Zhou J, Yao X, Zhao J, Li J. A neuropathic pain scale is effective in identifying neuropathic pain.
Am J Transl Res 2025;
17:2094-2102. [PMID:
40226007 PMCID:
PMC11982898 DOI:
10.62347/bxrb6015]
[Citation(s) in RCA: 0] [Impact Index Per Article: 0] [Reference Citation Analysis] [Abstract] [Key Words] [Track Full Text] [Journal Information] [Subscribe] [Scholar Register] [Received: 10/09/2024] [Accepted: 02/08/2025] [Indexed: 04/15/2025]
Abstract
OBJECTIVE
To explore the application value of a Neuropathic Pain Questionnaire (NPQ) in screening for neuropathic pain (NP).
METHODS
Using a prospective study approach, patients with chronic pain treated and hospitalized in Quanzhou First Hospital between September 2020 and December 2023 were chosen as study subjects.

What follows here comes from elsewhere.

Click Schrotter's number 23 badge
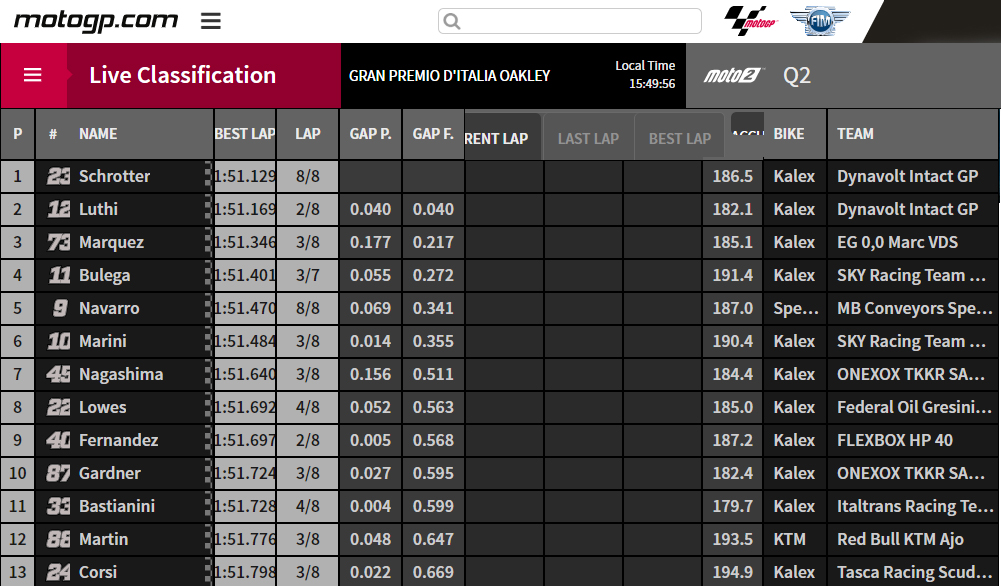 pos(59,176)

Participants were screened using NPQ and then divided into a neuropathic pain group (NP group) and a non-neuropathic pain group (NNP group) based on NPQ's results. The baseline demographic data and disease causes were evaluated using Cronbach's alpha coefficient and Guttman split-half coefficient to assess internal consistency. A receiver operating characteristic (ROC) curve was plotted, and the area under curve (AUC), sensitivity, specificity, positive predictive value (PPV), and negative predictive value (NPV) were assessed.
RESULTS
A total of of 121 patients were included, with 61 cases in the NP group and 60 cases in NNP group. There were no substantial differences between the NP group and the NNP group in terms of age, gender, education level, payment method of medical treatment, pain duration, average pain duration, or level of pain (all P > 0.05). The NP group had a substantially higher NPQ score (8.67±1.21) than the NNP group (6.31±1.34) (P < 0.05). The primary causes of NP in the NP group were postherpetic neuralgia (26.23%), diabetic neuropathy (21.31%), and central post-stroke pain (18.03%). The NPQ demonstrated strong reliability, with a Cronbach's alpha coefficient of 0.843 and a Guttman split-half coefficient of 0.822. The ROC analysis showed an AUC of 0.907 (95% CI, 0.853-0.961), with a sensitivity of 86.90%, specificity of 78.30%, PPV of 80.30%, and NPV of 85.45%.
CONCLUSION
NPQ is a reliable and effective tool for identifying neuropathic pain. Its high sensitivity and specificity, coupled with strong diagnostic performance, suggest that it can be used as a screening tool for neuropathic pain.